Hydrogen peroxide, generated by thyroid oxidase enzymes, is a crucial substrate for the thyroid peroxidase (TPO)-catalysed biosynthesis of thyroid hormones, thyroxine (T4) and triiodothyronine (T3) in the thyroid gland. It is believed that the H₂O₂ generation is a limiting step in thyroid hormone synthesis. Therefore, the control of hydrogen peroxide concentration is one of the possible mechanisms for the inhibition of thyroid hormone biosynthesis. The inhibition of thyroid hormone synthesis is required for the treatment of hyperthyroidism and this can be achieved by one or more anti-thyroid drugs. The most widely used anti-thyroid drug methimazole (MMI) inhibits the production of thyroid hormones by irreversibly inactivating the enzyme TPO. Our studies show that the replacement of sulphur in MMI by selenium leads to a selone, which exists predominantly in its zwitterionic form. In contrast to the sulphur drug, the selenium analogue (MSeI) reversibly inhibits the peroxidase-catalysed oxidation and iodination reactions. Theoretical studies on MSeI reveal that the selenium atom in this compound carries a large negative charge. The carbon-selenium bond length in MSeI is found to be close to single-bond length. As the selenium atom exhibits a large nucleophilic character, the selenium analogue of MMI may scavenge the hydrogen peroxide present in the thyroid cells, which may lead to a reversible inhibition of thyroid hormone biosynthesis.

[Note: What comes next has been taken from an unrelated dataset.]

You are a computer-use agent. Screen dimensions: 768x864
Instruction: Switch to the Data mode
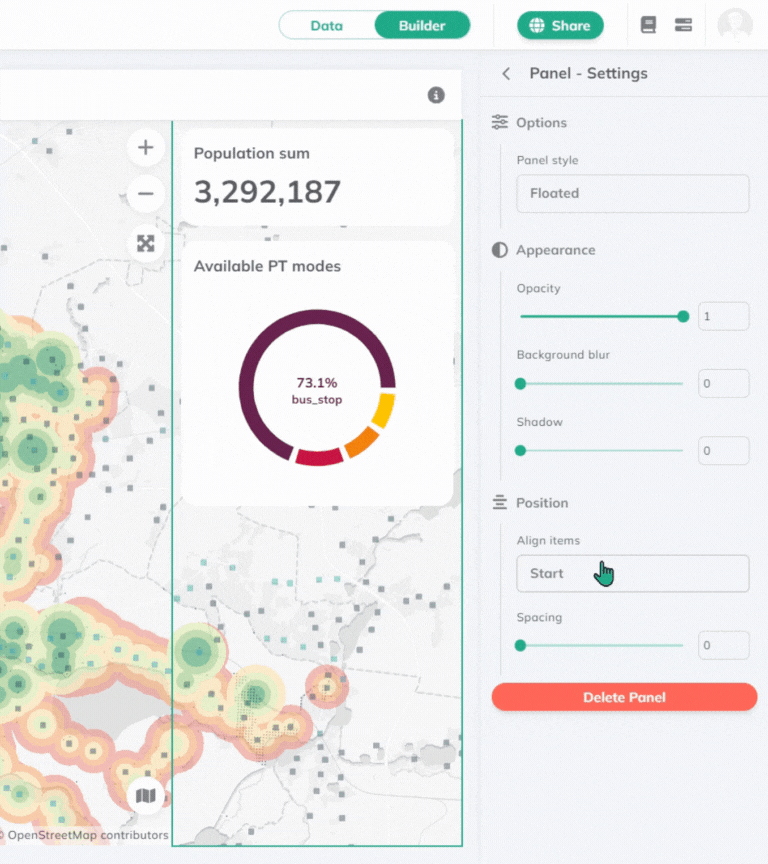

The keto-enol type tautomerism in anti-thyroid drugs and their selenium analogues are described. The commonly used anti-thyroid drug methimazole exists predominantly in its thione form, whereas its selenium analogue exists in a zwitterionic form. To understand the effect of thione/thiol and selone/selenol tautomerism on the inhibition of peroxidase-catalysed reactions, we have synthesized some thiones and selones in which the formation of thiol/selenol forms are blocked by different substituents. These compounds were synthesized by a carbene route utilizing an imidazolium salt. The crystal structures of these compounds reveal that the C=Se bonds in the selones are more polarized than the C=S bonds in the corresponding thiones. The structures of selones were studied in solution by NMR spectroscopy and the ⁷⁷Se NMR chemical shifts for the selones show large upfield shifts in the signals, confirming their zwitterionic structures in solution. The inhibition of lactoperoxidase by the synthetic thiones indicates that the presence of a free N-H moiety is essential for an efficient inhibition. In contrast, such moiety is not required for an inhibition by the selenium compounds.